Kıbrıs sorununun çıkmaza girdiği günlerde Atatürk’ün Selanik’te doğduğu evin Rumlar tarafından bombalandığı haberi gazetelerden ve televizyondan halka duyurulmuş, neticesinde 1955’in 6-7 Eylül günlerinde İstanbul ve İzmir’de yaşayan Rum, Ermeni ve Yahudi vatandaşlarımıza karşı korkunç bir linç hareketi düzenlenmişti.
Yapılan provokasyon sonucunda meydana gelen olaylarda gayrimüslim vatandaşlarımızın evleri ve işyerleri yağmalanarak yakılmış, çok sayıda vatandaşımız yaralanırken içlerinden tecavüze uğrayanlar ve yaşamlarını yitirenlerde olmuştu. 6-7 Eylül 1955 Türkiye demokrasi hayatının en utanç verici olaylarının yaşanıldığı tarihtir. Yaşanılan olayların ardından 200 bini aşkın gayrimüslim vatandaşımız artık burası bizim vatanımız değildir diyerek çok sevdikleri vatanlarını terk etmek zorunda kalmış, başka ülkelerde başka yaşamlar kurmak zorunda bırakılmışlardı.

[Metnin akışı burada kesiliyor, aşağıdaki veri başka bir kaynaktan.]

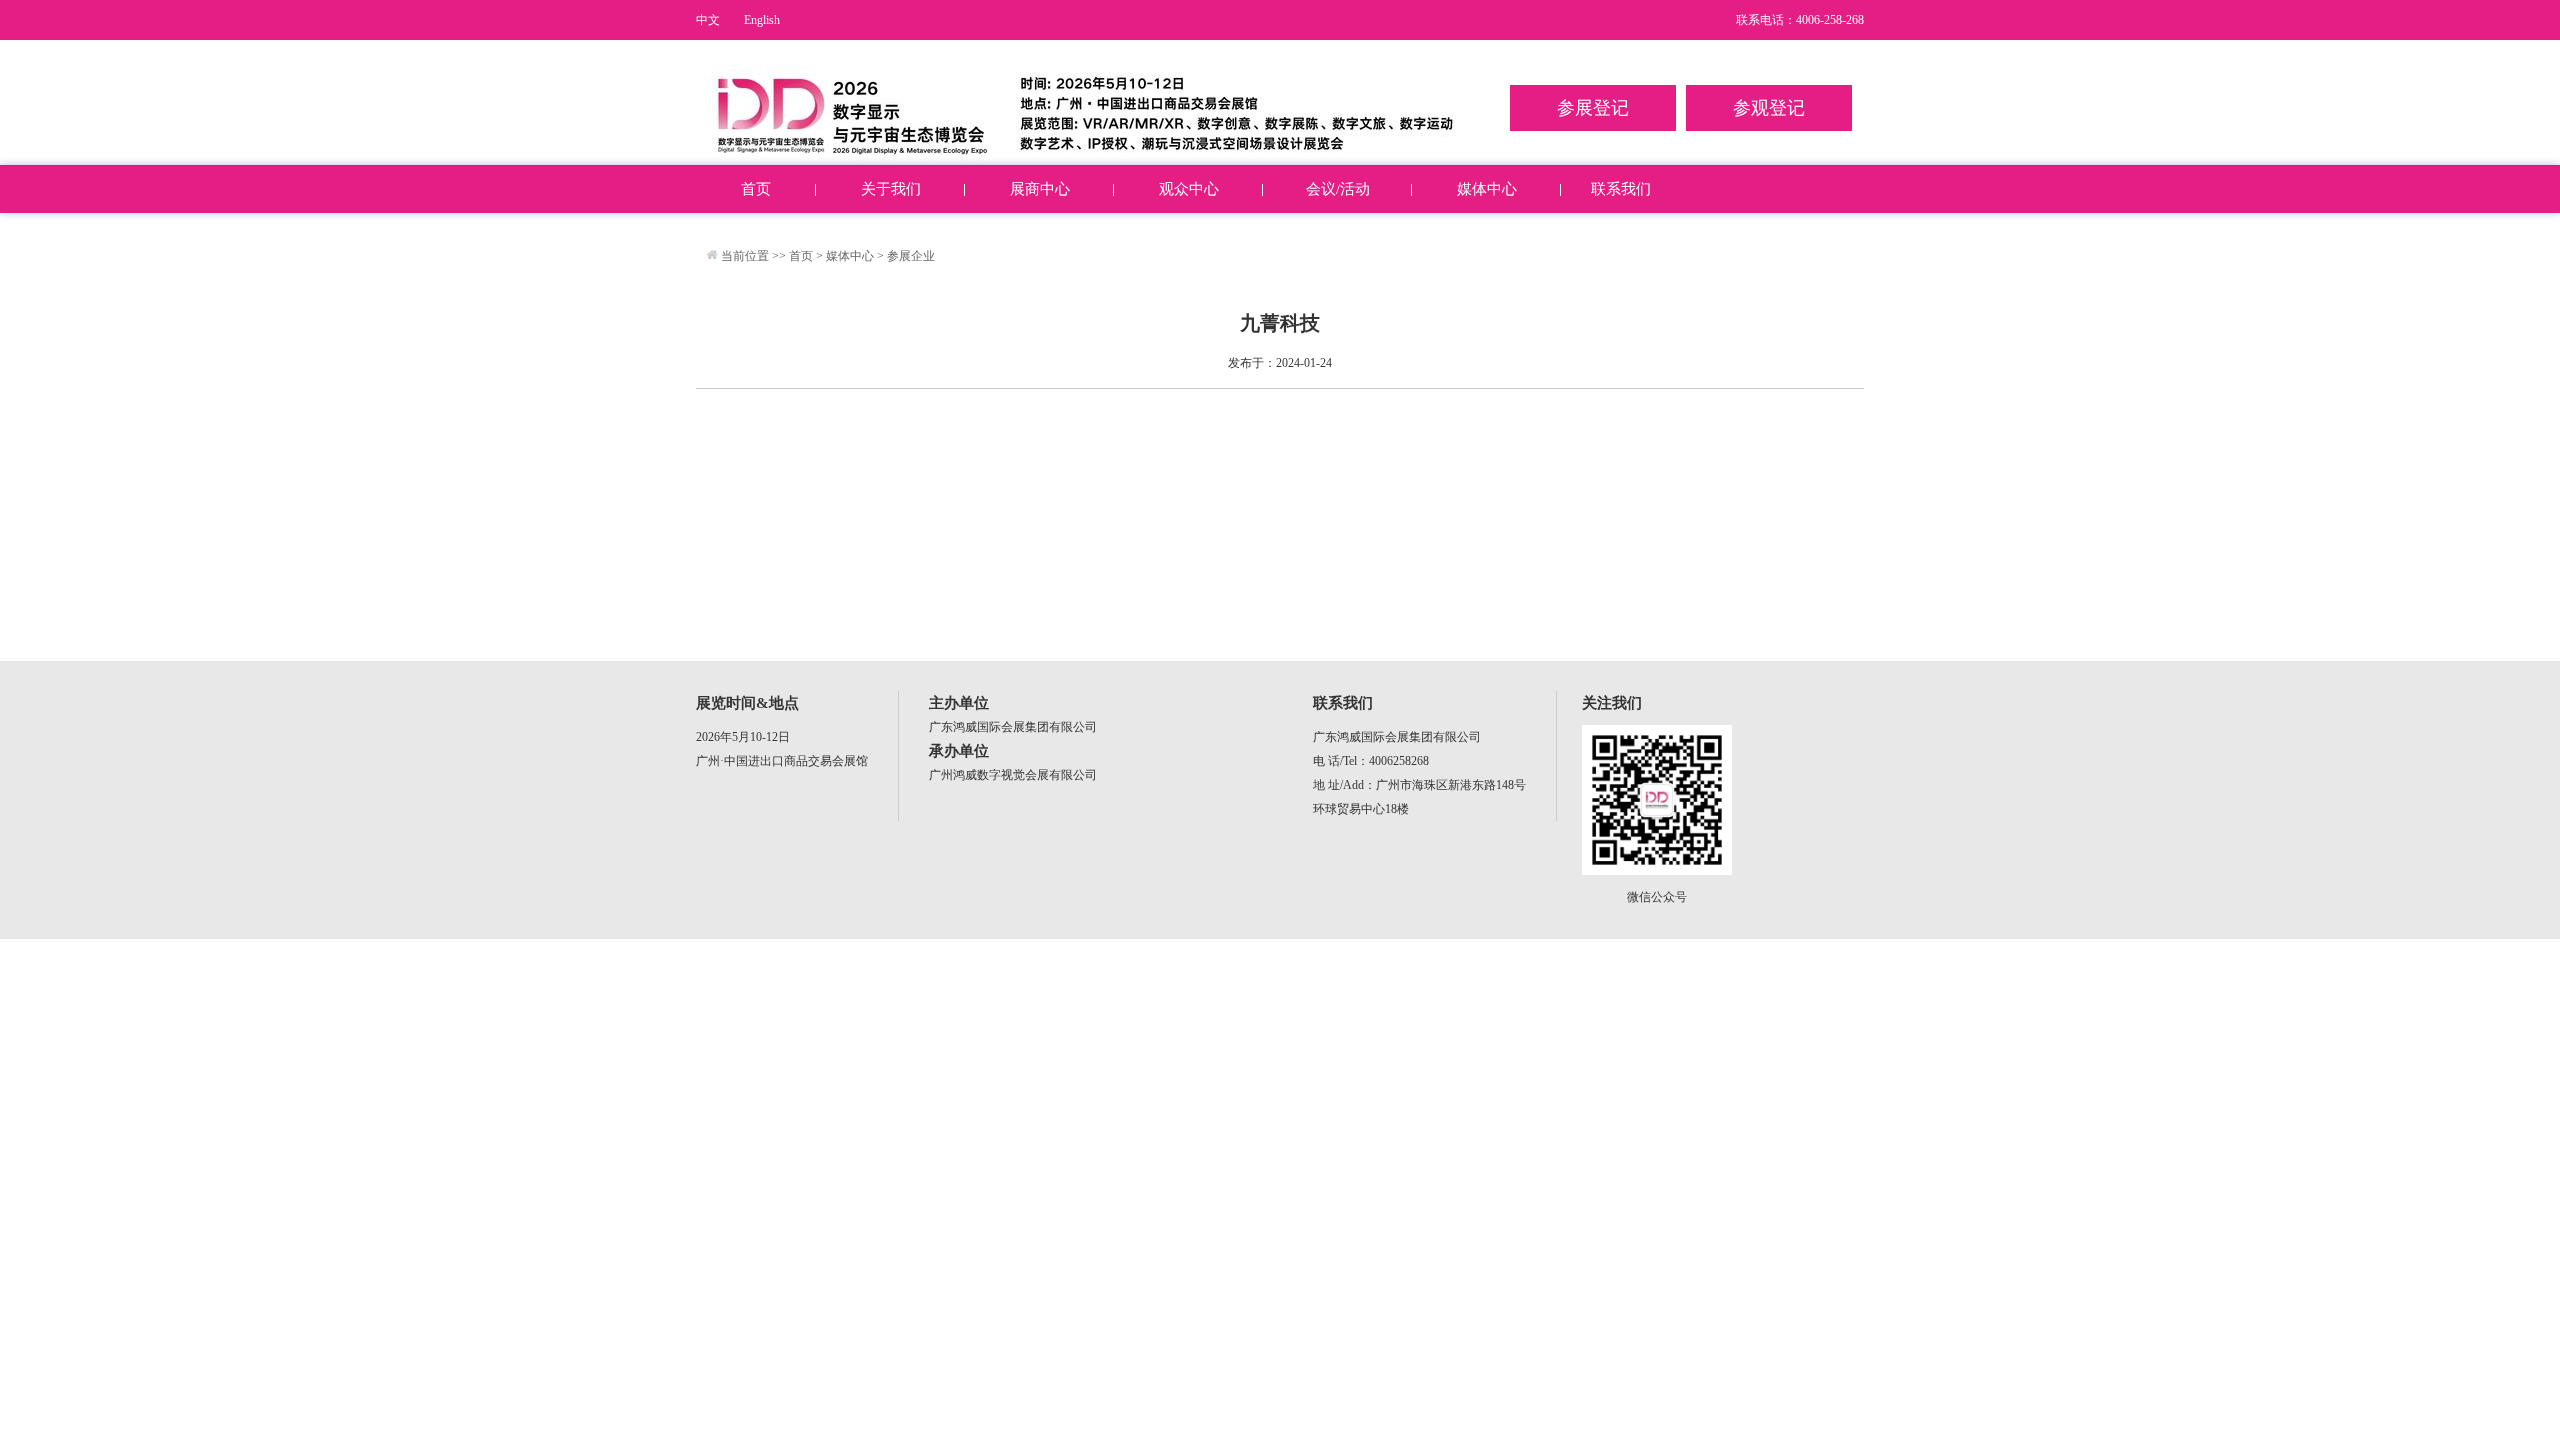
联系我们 (1621, 189)
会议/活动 (1338, 189)
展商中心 (1040, 189)
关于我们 (891, 189)
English (762, 20)
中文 (708, 20)
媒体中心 (1487, 189)
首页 (756, 189)
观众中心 (1189, 189)
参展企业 (911, 256)
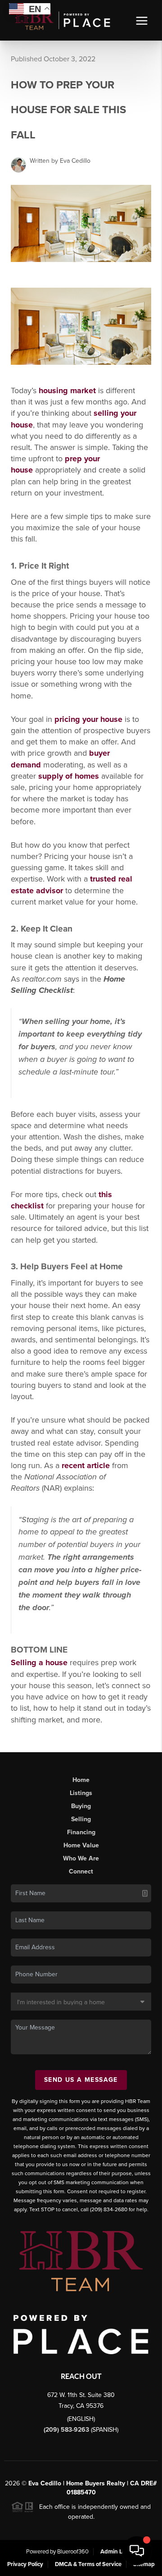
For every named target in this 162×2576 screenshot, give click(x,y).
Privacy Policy (25, 2564)
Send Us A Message (81, 2080)
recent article (86, 1465)
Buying (81, 1806)
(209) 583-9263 (67, 2430)
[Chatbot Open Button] (136, 2550)
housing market (67, 390)
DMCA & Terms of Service (88, 2564)
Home (81, 1780)
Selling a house (39, 1662)
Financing (81, 1832)
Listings (81, 1793)
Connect (81, 1871)
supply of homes (68, 776)
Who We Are (81, 1858)
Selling (81, 1819)
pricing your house (88, 719)
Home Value (81, 1845)
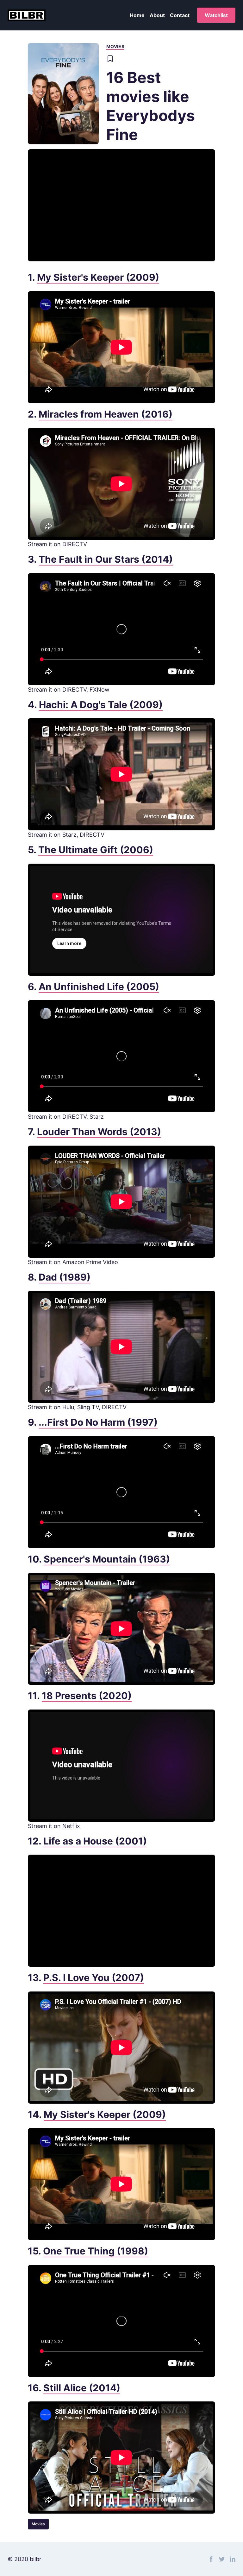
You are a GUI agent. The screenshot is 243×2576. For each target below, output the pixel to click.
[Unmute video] (121, 205)
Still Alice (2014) (81, 2388)
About (157, 15)
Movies (115, 46)
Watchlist (216, 15)
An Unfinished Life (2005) (99, 986)
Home (137, 15)
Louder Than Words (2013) (99, 1131)
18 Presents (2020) (87, 1695)
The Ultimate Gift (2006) (95, 849)
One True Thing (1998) (95, 2251)
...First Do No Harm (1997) (98, 1422)
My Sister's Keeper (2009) (98, 277)
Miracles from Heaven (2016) (105, 414)
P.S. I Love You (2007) (93, 1977)
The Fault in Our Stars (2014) (106, 559)
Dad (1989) (64, 1277)
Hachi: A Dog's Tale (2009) (101, 704)
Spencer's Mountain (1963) (107, 1559)
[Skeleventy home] (27, 15)
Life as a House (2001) (95, 1841)
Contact (180, 15)
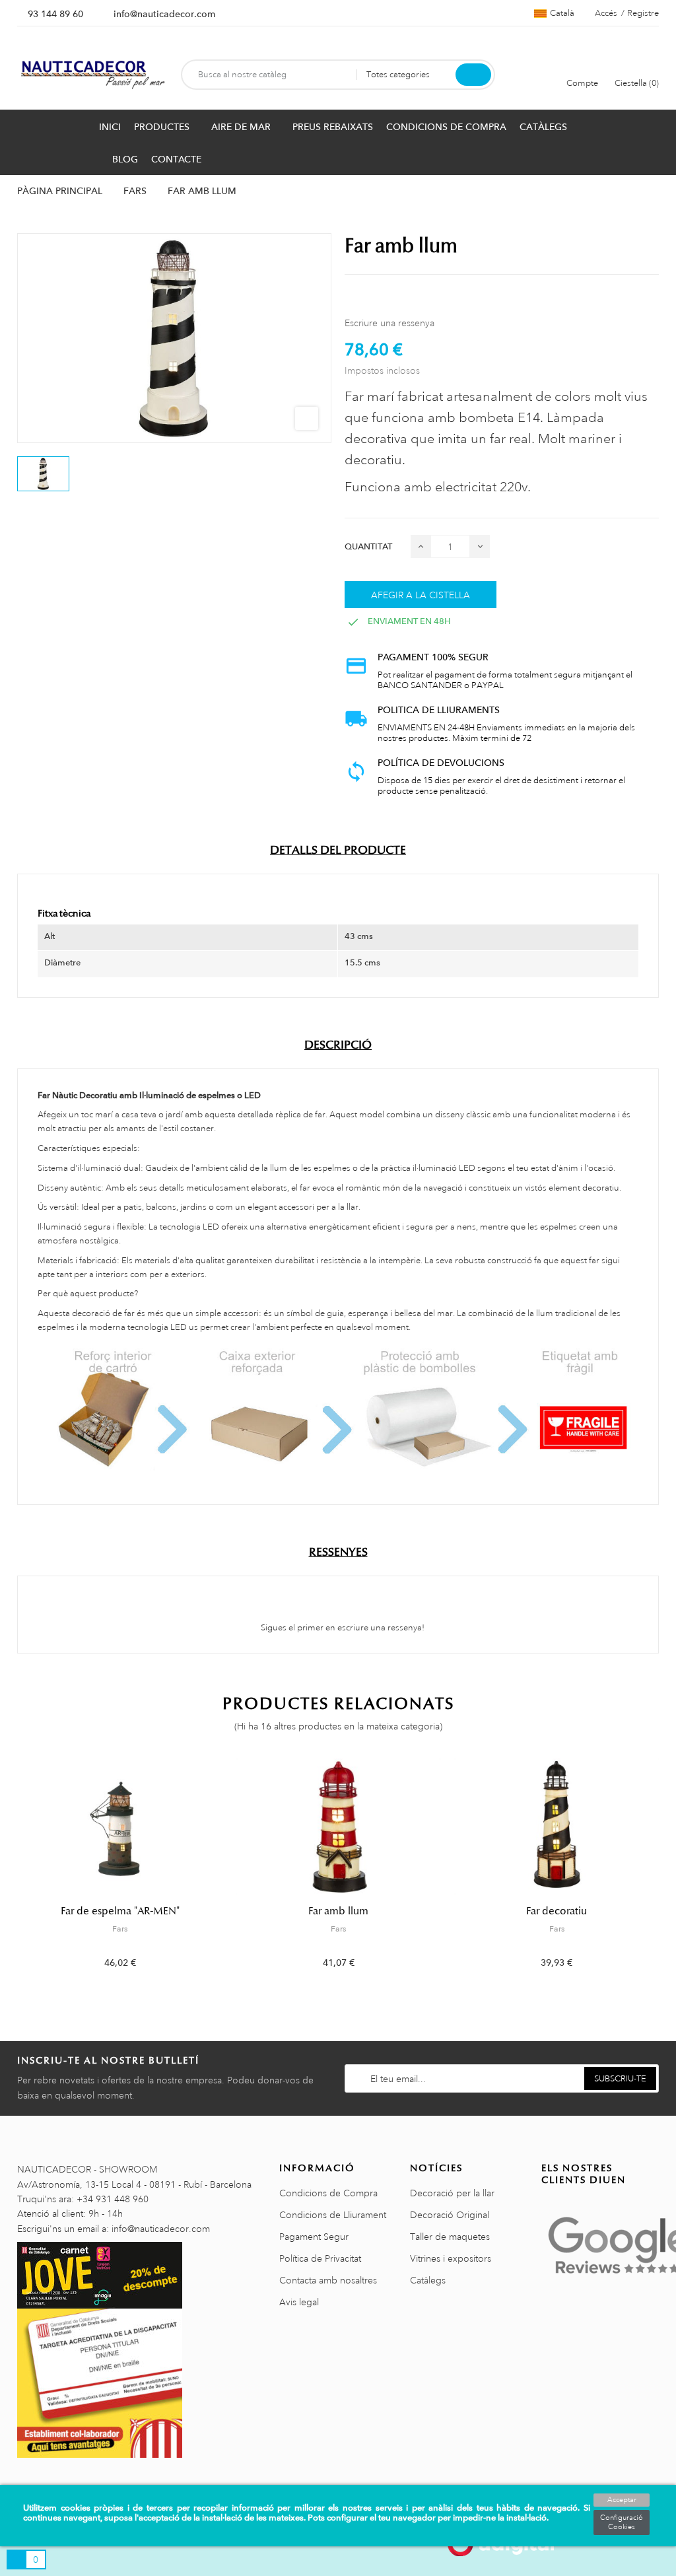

İktidarda bulunan demokrat parti yöneticileri yaratılan provokasyonu gizlemeye çalışarak,suçu komünistlerin üzerine atmaya çalışmış fakat gerçekleri örtbas etmeyi başaramamışlardı.Resmi kayıtlara göre 4214 ev,1004 işyeri,73 kilise,1 sinagog,2 manastır,26 okul ile aralarında fabrika ve otellerin bulunduğu toplam 5317 mekan saldırıya uğramıştır.7 Eylül günü sıkıyönetim ilan edilmiş,10 Eylül 1955 günü de dönemin İçişleri Bakanı Namık GEDİK istifa etmek zorunda kalmıştır.
Bu olayların en büyük kaybedeni hiç kuşkusuz Türkiye olmuştur.6-7 Eylül 1955,kaybolan dostlukların,yitirilen aşkların,insan olmayı unutmanın diğer bir adıdır. Belki de en önemlisi yüzyıllardır bu toprakların içinde barındırmış olduğu renkleri yitirmişizdir.Diğer bir açıdan bakıldığında ,mesleklerinde dünya çapında başarı sağlamış olan bilim adamı,sanatçı ve aydın insanlarımızı da kaybetmişizdir.Aradan altmış yıla yakın bir süre geçmesine rağmen bu yaşanılan dramı,derin bir keder ile her zaman hissetmekteyiz.
6-7 Eylül 1955 günlerinde yaşanılan olayları bir kez daha üzüntü ile kınıyor,insan olmanın bu topraklarda bir daha hiçbir entrikaya kurban edilmemesini diliyorum.